§ Description of the task
Go through the listing below and output it word for word.

§ Dataset
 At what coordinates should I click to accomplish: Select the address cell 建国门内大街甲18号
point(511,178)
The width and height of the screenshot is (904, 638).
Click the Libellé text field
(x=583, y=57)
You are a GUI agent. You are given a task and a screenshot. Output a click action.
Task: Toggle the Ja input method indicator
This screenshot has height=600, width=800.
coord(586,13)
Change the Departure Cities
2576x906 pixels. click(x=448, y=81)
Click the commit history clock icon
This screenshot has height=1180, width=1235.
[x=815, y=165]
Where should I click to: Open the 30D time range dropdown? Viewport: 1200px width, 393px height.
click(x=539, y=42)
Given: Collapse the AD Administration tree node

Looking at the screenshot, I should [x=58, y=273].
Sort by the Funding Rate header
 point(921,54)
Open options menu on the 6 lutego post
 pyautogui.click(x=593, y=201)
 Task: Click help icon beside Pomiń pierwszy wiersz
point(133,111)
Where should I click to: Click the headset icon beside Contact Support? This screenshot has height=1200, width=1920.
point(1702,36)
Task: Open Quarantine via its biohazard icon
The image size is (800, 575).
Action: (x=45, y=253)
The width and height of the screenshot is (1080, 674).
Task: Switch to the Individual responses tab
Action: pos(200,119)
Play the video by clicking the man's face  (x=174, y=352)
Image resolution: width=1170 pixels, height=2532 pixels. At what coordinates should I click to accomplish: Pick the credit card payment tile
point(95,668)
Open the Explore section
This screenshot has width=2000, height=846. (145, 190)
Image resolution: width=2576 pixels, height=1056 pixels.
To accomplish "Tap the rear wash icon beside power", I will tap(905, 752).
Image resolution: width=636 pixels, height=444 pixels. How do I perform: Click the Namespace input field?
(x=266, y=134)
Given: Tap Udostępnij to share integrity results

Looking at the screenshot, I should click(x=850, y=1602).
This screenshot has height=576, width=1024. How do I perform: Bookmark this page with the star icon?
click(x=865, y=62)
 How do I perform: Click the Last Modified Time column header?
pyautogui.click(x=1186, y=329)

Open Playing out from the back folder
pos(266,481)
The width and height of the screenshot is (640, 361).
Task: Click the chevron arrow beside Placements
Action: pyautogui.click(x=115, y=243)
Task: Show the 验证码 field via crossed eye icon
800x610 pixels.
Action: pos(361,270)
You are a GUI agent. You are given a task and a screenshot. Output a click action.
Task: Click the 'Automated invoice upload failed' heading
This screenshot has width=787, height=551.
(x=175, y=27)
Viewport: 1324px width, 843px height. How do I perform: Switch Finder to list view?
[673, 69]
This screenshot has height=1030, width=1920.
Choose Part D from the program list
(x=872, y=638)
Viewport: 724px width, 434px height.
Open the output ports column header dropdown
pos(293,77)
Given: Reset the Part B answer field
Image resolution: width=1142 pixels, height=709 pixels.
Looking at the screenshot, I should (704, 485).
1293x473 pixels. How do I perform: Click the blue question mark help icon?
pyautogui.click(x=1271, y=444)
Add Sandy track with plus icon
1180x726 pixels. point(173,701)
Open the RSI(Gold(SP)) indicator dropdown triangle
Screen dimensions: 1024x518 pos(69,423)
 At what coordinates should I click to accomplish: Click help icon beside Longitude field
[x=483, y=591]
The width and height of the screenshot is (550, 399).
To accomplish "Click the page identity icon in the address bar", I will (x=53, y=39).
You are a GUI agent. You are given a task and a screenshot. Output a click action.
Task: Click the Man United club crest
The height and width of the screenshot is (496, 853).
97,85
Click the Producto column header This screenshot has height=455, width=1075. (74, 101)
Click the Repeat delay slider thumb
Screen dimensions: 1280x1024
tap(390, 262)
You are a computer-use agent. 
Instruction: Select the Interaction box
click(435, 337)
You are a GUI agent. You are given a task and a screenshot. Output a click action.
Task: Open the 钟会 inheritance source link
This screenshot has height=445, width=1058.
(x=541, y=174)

§ Task response
 At what coordinates should I click to accomplish: Select the address cell 建国门内大街甲18号
point(511,178)
The width and height of the screenshot is (904, 638).
Click the Libellé text field
(x=583, y=57)
You are a GUI agent. You are given a task and a screenshot. Output a click action.
Task: Toggle the Ja input method indicator
This screenshot has height=600, width=800.
coord(586,13)
Change the Departure Cities
2576x906 pixels. click(x=448, y=81)
Click the commit history clock icon
This screenshot has height=1180, width=1235.
[x=815, y=165]
Where should I click to: Open the 30D time range dropdown? Viewport: 1200px width, 393px height.
click(x=539, y=42)
Given: Collapse the AD Administration tree node

Looking at the screenshot, I should [x=58, y=273].
Sort by the Funding Rate header
 point(921,54)
Open options menu on the 6 lutego post
 pyautogui.click(x=593, y=201)
 Task: Click help icon beside Pomiń pierwszy wiersz
point(133,111)
Where should I click to: Click the headset icon beside Contact Support? This screenshot has height=1200, width=1920.
point(1702,36)
Task: Open Quarantine via its biohazard icon
The image size is (800, 575).
Action: (x=45, y=253)
The width and height of the screenshot is (1080, 674).
Task: Switch to the Individual responses tab
Action: pos(200,119)
Play the video by clicking the man's face  (x=174, y=352)
Image resolution: width=1170 pixels, height=2532 pixels. At what coordinates should I click to accomplish: Pick the credit card payment tile
point(95,668)
Open the Explore section
This screenshot has width=2000, height=846. (145, 190)
Image resolution: width=2576 pixels, height=1056 pixels.
To accomplish "Tap the rear wash icon beside power", I will tap(905, 752).
Image resolution: width=636 pixels, height=444 pixels. How do I perform: Click the Namespace input field?
(x=266, y=134)
Given: Tap Udostępnij to share integrity results

Looking at the screenshot, I should click(x=850, y=1602).
This screenshot has height=576, width=1024. How do I perform: Bookmark this page with the star icon?
click(x=865, y=62)
 How do I perform: Click the Last Modified Time column header?
pyautogui.click(x=1186, y=329)

Open Playing out from the back folder
pos(266,481)
The width and height of the screenshot is (640, 361).
Task: Click the chevron arrow beside Placements
Action: pyautogui.click(x=115, y=243)
Task: Show the 验证码 field via crossed eye icon
800x610 pixels.
Action: pos(361,270)
You are a GUI agent. You are given a task and a screenshot. Output a click action.
Task: Click the 'Automated invoice upload failed' heading
This screenshot has width=787, height=551.
(x=175, y=27)
Viewport: 1324px width, 843px height. How do I perform: Switch Finder to list view?
[673, 69]
This screenshot has height=1030, width=1920.
Choose Part D from the program list
(x=872, y=638)
Viewport: 724px width, 434px height.
Open the output ports column header dropdown
pos(293,77)
Given: Reset the Part B answer field
Image resolution: width=1142 pixels, height=709 pixels.
Looking at the screenshot, I should (704, 485).
1293x473 pixels. How do I perform: Click the blue question mark help icon?
pyautogui.click(x=1271, y=444)
Add Sandy track with plus icon
1180x726 pixels. point(173,701)
Open the RSI(Gold(SP)) indicator dropdown triangle
Screen dimensions: 1024x518 pos(69,423)
 At what coordinates should I click to accomplish: Click help icon beside Longitude field
[x=483, y=591]
The width and height of the screenshot is (550, 399).
To accomplish "Click the page identity icon in the address bar", I will (x=53, y=39).
You are a GUI agent. You are given a task and a screenshot. Output a click action.
Task: Click the Man United club crest
The height and width of the screenshot is (496, 853).
97,85
Click the Producto column header This screenshot has height=455, width=1075. (74, 101)
Click the Repeat delay slider thumb
Screen dimensions: 1280x1024
tap(390, 262)
You are a computer-use agent. 
Instruction: Select the Interaction box
click(435, 337)
You are a GUI agent. You are given a task and a screenshot. Output a click action.
Task: Open the 钟会 inheritance source link
This screenshot has height=445, width=1058.
(x=541, y=174)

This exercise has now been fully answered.